'''

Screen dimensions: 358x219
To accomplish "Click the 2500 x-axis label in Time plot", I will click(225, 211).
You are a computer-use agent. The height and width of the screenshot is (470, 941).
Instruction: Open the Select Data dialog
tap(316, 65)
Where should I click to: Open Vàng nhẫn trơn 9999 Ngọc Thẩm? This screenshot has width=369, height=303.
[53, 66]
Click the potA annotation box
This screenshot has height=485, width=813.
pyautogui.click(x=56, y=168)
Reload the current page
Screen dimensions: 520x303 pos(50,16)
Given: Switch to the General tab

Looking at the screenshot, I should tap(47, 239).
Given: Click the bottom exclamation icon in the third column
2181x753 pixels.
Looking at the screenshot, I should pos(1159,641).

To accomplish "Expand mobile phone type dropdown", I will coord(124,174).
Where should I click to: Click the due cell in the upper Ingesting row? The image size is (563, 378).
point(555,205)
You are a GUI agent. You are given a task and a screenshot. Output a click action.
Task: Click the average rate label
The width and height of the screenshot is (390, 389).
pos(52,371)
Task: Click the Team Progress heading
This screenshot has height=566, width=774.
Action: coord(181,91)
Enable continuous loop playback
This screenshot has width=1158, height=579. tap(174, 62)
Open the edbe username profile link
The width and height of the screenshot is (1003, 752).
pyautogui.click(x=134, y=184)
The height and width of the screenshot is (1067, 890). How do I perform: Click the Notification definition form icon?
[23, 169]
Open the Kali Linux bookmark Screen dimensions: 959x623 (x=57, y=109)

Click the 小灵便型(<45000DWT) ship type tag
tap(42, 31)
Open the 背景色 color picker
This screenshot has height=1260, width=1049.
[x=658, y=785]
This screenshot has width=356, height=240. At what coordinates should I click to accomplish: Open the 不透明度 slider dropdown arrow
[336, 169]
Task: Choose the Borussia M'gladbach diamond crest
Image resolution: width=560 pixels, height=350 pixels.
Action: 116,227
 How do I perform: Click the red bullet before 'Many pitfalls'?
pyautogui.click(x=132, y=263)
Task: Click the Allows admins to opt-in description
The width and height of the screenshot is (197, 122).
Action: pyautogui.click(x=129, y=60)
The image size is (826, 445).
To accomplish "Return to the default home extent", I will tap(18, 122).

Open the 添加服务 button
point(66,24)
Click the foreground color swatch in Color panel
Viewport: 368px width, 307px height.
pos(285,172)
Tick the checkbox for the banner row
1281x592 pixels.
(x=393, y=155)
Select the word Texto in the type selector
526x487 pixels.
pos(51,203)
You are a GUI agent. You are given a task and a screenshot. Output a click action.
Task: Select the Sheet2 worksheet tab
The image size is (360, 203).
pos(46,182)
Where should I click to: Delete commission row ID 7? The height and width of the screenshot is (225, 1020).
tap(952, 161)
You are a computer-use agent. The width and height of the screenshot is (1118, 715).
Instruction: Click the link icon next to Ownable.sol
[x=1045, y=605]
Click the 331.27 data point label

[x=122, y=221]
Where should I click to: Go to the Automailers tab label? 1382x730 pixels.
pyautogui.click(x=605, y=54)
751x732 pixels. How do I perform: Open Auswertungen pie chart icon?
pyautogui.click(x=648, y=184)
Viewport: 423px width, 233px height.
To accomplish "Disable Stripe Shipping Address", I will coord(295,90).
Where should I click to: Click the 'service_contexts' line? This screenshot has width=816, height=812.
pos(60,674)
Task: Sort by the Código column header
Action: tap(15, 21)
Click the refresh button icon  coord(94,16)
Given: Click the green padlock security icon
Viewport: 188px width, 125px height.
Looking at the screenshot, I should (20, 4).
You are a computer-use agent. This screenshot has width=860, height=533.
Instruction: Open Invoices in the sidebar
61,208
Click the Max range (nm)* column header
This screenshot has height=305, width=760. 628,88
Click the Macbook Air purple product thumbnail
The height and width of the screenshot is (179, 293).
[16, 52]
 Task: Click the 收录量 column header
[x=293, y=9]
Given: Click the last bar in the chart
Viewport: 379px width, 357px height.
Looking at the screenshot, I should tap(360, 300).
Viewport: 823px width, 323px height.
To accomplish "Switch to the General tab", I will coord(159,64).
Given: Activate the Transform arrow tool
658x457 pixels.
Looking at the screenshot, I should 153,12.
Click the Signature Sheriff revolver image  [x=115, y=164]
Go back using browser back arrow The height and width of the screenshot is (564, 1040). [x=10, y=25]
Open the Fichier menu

'''

• **Your task**
Say only the number of lines above holding "agent".

• **Your response**
5